Hello, can you please help me :)?

I have an array like this:

a=[1,-8,4,6]

there a positive and negative numbers in.

but now i only want to count the positive.

So now I have to make a function which returns the number of positive
numbers (in this time 3). I have tried, but I also managed to count all
numbers. but I need only to count the positive numbers. And I should do
it with a loop.

This is what I got so far:

def anzahl_positiv(a)

return a.count

end

puts "#{anzahl_positiv(a)}"

Would be nice if you would help me :). Thank you!

You're going to have to count them. a positive number is 0 or greater, use that as your check. You could do an if statement and count the positives and elsif to count negatives, and have a nice routine to use at anytime.

Wayne

Count takes a block and only counts the elements for which it is true:

irb1.8.7> a = [ 1, 2, -4, 8 ]
#1.8.7 => [1, 2, -4, 8]
irb1.8.7> a.count
#1.8.7 => 4
irb1.8.7> a.count {|e| e > 0}
#1.8.7 => 3

-Rob

Rob Biedenharn
rob.biedenharn@gmail.com

Dear Wayne,

could you please give me the function?

I understand what you mean,but I don´t understand how to do it.

Thank you

Rob's message contains the exact code you need.

Yes, but we have to do it in a loop in a function.
◆ ◆ ◆ ◆ ◆ ◆ ◆
Tasks to complete:
1. In the forum thread on counting positive numbers, why does Rob's call a.count {|e| e > 0} return 3 while a.count returns 4?
2. List every number in the array that the original poster defines at the start of the forum thread on counting positive numbers.
3. Continue the forum thread on counting positive numbers from its last message.
◆ ◆ ◆ ◆ ◆ ◆ ◆
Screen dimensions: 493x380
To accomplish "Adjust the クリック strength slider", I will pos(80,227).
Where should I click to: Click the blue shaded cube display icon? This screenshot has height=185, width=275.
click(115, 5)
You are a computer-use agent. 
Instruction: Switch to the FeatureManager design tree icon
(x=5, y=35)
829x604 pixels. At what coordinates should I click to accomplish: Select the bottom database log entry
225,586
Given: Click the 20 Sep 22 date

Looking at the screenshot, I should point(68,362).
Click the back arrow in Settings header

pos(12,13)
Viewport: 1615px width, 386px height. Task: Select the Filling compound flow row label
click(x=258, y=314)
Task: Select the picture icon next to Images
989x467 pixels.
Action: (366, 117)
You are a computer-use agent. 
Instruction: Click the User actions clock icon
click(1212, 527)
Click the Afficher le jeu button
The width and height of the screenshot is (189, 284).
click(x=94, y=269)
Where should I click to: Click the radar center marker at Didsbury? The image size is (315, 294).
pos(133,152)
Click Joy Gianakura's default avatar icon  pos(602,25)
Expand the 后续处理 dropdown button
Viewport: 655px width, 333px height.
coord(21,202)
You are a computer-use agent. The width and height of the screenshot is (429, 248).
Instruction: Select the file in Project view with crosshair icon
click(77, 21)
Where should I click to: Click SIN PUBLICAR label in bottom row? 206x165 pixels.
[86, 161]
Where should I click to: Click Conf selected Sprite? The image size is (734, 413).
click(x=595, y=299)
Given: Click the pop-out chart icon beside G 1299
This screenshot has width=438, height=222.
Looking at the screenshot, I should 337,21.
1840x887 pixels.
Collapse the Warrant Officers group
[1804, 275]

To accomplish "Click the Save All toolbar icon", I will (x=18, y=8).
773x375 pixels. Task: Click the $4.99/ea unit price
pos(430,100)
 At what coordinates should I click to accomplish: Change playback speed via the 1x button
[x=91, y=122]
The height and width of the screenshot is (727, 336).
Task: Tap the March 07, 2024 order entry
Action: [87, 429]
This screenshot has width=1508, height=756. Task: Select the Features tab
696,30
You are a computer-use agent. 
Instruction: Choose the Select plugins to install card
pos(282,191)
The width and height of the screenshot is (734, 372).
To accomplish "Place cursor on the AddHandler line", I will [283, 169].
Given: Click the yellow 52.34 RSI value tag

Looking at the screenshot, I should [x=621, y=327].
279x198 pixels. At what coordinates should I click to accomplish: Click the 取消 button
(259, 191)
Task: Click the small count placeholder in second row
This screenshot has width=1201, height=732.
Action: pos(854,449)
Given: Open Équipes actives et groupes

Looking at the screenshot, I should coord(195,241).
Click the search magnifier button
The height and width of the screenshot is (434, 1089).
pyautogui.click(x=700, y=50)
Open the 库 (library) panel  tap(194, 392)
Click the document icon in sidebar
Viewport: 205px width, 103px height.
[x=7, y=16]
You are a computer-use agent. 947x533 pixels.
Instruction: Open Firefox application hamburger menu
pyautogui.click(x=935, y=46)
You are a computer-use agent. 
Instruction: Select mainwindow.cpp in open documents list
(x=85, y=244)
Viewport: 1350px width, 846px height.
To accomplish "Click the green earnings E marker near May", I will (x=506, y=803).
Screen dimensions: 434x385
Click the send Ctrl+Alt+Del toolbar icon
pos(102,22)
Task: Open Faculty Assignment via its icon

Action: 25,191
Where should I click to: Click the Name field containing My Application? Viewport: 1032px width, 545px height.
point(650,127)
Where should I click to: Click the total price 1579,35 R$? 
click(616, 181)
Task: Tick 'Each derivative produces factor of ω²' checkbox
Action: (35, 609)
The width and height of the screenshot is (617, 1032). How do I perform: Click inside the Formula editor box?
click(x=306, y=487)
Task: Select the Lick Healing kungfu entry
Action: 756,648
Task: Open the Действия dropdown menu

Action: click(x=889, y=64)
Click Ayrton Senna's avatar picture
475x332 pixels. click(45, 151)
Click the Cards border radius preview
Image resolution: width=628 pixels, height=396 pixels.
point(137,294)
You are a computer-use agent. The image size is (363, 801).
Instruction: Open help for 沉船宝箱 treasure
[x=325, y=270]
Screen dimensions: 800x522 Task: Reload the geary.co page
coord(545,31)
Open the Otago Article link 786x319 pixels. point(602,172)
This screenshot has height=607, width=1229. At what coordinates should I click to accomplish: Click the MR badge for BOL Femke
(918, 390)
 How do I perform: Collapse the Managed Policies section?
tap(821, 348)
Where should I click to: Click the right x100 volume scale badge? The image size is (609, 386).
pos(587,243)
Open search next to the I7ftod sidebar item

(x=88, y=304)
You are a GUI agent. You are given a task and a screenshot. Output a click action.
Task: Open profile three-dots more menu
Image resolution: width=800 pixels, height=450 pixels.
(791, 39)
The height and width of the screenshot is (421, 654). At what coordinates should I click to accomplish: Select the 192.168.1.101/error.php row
◆ ◆ ◆ ◆ ◆ ◆ ◆
The answers:
1. Without a block, count counts every element of the array, which holds four numbers. Given a block, count counts only the elements for which the block is true. Only 1, 2 and 8 are greater than 0, so the result is 3.

2. 1, -8, 4, 6

3.
So it should be:

a=[1,-5,3,6]

def anzahl (a)

and here i need the loop whicht only counts the positive numbers.

how can i do this?Would be nice to help me

One way to do it would be to initialise a local variable outside the
loop:

count = 0

Increment it inside the loop:

a.each { |number| count+=1 if number >= 0 }

And then return the count.

Thank you so much :). That helped me! Now I understand :).

a.inject(0) { |count, element| element >= 0 ? count+1 : count }

At the first iteration, count is equal to the argument of inject ( = 0 )
At each iteration count is equal to the last value returned.
The block returns the same value (count) or the incremented (count+1)
if the element is >=0.

Look at

But, the Rob Biedenharn way is the "right" way to go.

a.count {|e| e > 0}

Best regards,
Abinoam Jr.